Posté : 14 septembre, 2007 @ 2:07 dans histoire, le racisme, politique | 9 commentaires »

Incroyable mais vrai

Courant juin, Brigitte Abitbol se présente à la mairie de Montreuil pour faire refaire sa carte d’identité. Là, première surprise désagréable, elle apprend que, comme tous les Français nés à l’étranger ou de parents étrangers, elle est astreinte à une procédure spéciale. Depuis 1994, en effet, l’administration exige d’eux un certificat de nationalité.

«Déjà, le fait qu’on me demande de prouver ma nationalité m’avait contrariée mais bon, admettons.» Elle s’enquiert alors auprès du greffier du tribunal d’instance, chargé de délivrer ce certificat, des pièces à produire. Une liste imprimée lui est remise : actes de naissance de son père et de sa mère, acte de mariage de ses parents. Une mention manuscrite a été ajoutée : «acte de mariage religieux».

Furieuse, Brigitte Abitbol se présente au tribunal d’instance avec les pap

iers demandés, sauf «l’acte de religion». Entre elle et la «dame de l’accueil», le ton monte.

C’est Brigitte Abitbol qui raconte : «La loi c’est la loi, vous fournissez ce qu’on vous demande», lui aurait rétorqué l’agent. «Vichy, c’est fini. Je ne bougerai pas d’ici tant que vous ne m’aurez pas montré le décret qui dit que je dois fournir un acte de religion», répond Brigitte Abitbol.

. Le greffier, qui avait refusé jusque-là de se montrer, est convoqué. Il maintient sa demande . Surprise par cette exigence, Brigitte Abitbol en demande la cause. Et savez-vous ce qu’on lui répondit ?

-Parce que votre nom a une « consonance israélite » !

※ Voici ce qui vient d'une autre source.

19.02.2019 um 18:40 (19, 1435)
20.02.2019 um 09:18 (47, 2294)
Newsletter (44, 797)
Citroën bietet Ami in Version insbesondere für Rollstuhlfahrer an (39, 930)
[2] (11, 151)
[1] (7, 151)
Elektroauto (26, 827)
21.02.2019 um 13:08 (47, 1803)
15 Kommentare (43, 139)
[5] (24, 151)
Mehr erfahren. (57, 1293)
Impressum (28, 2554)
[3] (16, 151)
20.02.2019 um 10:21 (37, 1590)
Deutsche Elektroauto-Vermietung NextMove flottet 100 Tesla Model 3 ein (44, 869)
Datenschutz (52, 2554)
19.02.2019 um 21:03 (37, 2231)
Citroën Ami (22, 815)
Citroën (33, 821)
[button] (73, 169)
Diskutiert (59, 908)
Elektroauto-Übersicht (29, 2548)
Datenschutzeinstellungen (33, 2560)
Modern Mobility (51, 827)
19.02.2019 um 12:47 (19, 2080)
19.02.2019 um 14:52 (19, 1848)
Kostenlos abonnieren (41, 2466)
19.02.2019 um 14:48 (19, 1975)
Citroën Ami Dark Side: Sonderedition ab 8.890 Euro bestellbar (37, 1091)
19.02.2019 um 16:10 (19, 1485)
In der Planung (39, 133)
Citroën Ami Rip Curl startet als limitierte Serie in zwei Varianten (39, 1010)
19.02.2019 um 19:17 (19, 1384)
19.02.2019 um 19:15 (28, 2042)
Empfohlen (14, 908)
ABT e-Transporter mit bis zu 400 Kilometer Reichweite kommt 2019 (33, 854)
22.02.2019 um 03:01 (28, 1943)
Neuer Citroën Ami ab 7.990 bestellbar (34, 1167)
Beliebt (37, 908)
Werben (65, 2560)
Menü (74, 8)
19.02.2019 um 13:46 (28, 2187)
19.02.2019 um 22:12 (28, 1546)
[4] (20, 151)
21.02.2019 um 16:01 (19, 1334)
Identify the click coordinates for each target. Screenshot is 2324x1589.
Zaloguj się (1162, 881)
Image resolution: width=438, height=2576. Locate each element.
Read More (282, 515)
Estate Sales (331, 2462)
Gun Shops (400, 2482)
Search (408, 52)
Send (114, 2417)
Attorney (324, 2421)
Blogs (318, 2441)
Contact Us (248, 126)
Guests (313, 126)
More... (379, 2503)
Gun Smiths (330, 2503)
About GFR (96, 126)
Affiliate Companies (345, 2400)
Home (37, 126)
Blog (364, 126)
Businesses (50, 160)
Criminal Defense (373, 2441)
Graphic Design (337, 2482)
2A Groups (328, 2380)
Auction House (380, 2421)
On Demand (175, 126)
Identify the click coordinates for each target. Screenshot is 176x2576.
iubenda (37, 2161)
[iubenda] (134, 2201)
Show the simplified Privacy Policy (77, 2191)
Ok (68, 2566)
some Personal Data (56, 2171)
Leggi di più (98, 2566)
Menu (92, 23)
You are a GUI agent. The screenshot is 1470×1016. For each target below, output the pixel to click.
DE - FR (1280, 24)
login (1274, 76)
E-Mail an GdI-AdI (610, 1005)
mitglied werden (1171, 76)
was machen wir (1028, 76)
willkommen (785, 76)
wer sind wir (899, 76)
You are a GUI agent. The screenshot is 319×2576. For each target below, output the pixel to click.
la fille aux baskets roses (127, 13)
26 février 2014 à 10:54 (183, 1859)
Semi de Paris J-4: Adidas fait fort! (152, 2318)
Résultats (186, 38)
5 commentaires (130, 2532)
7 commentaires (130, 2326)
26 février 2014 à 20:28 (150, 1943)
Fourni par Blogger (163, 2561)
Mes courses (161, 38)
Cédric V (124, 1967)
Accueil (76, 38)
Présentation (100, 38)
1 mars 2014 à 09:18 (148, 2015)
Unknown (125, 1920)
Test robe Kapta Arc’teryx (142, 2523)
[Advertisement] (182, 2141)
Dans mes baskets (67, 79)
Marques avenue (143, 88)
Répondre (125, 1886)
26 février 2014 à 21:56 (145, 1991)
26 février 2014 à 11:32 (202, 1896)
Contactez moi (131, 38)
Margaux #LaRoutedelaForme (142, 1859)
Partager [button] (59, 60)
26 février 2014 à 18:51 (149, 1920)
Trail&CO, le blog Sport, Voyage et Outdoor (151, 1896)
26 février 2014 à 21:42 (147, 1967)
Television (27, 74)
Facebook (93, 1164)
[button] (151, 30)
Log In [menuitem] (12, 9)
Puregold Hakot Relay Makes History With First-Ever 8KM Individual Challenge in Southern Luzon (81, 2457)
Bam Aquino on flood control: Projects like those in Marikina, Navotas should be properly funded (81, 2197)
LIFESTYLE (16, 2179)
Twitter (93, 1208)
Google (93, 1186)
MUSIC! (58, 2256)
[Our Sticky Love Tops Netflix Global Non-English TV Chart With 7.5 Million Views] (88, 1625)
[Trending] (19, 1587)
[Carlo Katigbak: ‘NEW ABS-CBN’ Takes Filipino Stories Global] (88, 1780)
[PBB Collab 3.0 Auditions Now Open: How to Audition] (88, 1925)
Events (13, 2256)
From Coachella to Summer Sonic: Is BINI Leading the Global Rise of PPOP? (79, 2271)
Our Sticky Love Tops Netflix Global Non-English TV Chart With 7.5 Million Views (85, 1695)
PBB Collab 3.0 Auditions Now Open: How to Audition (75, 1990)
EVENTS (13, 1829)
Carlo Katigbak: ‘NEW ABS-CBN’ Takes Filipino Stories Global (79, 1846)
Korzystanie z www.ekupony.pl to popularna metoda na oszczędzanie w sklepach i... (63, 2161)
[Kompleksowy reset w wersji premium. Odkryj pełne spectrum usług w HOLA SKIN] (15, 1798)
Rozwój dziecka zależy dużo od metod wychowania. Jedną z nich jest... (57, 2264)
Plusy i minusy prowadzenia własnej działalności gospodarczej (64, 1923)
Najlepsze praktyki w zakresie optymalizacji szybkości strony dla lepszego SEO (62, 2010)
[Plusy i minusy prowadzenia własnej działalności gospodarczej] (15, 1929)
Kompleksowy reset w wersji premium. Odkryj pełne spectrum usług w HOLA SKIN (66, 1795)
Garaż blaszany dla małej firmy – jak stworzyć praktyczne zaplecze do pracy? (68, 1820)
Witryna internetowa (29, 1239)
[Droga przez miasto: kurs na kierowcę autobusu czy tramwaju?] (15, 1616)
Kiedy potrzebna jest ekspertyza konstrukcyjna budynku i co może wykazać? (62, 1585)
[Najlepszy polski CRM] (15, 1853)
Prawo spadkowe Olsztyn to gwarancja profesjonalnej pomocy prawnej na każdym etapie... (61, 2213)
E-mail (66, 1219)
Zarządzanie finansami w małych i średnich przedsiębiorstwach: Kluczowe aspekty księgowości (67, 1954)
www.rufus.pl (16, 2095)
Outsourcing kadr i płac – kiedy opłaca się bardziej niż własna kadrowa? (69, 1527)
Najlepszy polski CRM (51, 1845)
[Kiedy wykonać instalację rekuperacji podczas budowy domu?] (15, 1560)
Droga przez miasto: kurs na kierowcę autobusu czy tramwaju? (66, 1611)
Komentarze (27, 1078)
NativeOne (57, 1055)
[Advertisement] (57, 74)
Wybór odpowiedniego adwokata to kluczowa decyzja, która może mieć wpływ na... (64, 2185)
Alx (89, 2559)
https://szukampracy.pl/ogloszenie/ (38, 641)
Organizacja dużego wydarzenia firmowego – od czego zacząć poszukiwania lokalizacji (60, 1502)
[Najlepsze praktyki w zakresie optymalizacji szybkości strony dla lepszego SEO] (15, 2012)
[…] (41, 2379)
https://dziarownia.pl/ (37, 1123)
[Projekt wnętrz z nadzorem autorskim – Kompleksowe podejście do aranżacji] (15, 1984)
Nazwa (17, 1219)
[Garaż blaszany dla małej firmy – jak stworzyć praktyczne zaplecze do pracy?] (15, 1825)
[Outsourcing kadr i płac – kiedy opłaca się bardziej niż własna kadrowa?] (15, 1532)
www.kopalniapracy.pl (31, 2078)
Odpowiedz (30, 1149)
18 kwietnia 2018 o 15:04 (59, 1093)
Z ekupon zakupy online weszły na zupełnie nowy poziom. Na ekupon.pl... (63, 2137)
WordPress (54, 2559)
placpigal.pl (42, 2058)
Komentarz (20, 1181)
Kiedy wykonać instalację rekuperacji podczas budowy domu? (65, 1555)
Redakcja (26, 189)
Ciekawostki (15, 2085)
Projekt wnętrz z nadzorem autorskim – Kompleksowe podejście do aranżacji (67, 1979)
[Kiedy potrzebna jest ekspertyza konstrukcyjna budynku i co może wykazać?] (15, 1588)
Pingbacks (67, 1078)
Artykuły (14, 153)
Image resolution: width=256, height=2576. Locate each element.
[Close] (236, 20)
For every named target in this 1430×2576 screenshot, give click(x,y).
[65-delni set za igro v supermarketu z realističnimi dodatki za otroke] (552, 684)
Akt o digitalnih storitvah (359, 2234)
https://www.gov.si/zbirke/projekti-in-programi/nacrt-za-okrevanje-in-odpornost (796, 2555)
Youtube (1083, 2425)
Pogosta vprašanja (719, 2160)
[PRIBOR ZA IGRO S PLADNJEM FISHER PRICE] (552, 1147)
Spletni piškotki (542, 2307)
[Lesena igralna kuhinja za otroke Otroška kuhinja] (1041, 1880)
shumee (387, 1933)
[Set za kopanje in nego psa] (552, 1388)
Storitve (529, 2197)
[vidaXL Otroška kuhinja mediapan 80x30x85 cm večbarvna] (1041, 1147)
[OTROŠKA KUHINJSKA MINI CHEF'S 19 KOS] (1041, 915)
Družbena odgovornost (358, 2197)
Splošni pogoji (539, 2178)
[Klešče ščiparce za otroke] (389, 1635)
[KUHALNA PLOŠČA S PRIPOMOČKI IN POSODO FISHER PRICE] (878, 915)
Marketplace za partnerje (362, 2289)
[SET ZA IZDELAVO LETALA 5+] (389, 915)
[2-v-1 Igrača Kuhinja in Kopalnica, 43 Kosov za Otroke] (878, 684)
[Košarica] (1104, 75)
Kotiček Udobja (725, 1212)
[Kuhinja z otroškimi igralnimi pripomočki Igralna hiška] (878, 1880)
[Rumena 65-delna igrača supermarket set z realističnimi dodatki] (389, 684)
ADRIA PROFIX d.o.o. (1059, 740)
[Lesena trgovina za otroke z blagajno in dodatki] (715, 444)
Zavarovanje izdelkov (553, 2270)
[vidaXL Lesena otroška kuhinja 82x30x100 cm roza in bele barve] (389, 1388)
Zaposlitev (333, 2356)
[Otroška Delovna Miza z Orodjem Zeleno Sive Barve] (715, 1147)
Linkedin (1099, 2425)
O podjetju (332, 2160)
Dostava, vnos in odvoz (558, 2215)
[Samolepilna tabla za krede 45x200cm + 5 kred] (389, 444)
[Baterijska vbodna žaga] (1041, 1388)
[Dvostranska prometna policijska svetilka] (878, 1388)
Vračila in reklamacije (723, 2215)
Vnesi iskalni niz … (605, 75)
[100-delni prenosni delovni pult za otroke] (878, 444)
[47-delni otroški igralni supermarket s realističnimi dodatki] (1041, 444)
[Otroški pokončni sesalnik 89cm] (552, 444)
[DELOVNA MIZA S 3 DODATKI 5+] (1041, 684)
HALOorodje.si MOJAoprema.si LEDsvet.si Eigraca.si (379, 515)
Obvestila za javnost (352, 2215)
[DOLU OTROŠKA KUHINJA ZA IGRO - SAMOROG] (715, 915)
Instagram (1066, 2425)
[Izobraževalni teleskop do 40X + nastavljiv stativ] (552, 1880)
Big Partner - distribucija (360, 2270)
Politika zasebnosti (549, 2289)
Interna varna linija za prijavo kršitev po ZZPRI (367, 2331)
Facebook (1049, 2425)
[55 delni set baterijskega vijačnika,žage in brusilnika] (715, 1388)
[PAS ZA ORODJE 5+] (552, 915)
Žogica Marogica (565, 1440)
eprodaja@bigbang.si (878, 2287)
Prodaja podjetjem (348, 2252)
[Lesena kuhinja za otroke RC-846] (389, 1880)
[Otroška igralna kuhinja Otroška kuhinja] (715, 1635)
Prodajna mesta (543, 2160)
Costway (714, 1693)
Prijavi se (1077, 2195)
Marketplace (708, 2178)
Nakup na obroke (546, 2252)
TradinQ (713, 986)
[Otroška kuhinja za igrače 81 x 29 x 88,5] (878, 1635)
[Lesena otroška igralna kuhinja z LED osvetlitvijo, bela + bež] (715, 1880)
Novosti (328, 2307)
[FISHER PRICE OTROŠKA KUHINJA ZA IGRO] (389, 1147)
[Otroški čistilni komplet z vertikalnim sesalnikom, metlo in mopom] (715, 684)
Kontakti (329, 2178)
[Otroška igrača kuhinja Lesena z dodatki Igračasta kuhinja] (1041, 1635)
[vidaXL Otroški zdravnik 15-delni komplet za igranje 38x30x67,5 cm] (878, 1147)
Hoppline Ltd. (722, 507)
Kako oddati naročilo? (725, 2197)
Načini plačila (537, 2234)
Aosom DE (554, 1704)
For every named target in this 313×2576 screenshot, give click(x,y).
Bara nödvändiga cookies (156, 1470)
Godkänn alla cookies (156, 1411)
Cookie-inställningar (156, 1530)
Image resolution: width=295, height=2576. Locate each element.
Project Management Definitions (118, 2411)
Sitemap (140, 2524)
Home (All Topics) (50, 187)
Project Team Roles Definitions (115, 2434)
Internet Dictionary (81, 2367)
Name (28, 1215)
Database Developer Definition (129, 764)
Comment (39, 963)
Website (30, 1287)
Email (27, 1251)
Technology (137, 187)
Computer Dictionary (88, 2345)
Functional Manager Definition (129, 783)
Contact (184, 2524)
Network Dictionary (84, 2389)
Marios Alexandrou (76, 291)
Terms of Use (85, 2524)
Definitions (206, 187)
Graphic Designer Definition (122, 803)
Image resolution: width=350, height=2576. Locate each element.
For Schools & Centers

En France, en 2007 ? 102 ans après la séparation de l’Eglise et de l’Etat, 66 ans après les lois antisémites de Vichy ! !

Et que croyez-vous qu’il advint?

Le greffier avait raison et avait la loi pour lui.

Rassurez-vous il n’y a rien à voir là dedans d’antisémite, mais l’absurdité de la loi qui n’avait pas prévu de telles situations à venir. Il est vrai qu’à l’époque on ne pouvait légiférer autrement.

Je vais essayer de vous expliquer si j’ai bien retenu la leçon.

Depuis 1994, en application des lois Pasqua, la carte nationale d’identité est devenue sécurisée. A cette occasion, la loi a décidé d’en profiter pour vérifier que celui qui la réclame est bien français.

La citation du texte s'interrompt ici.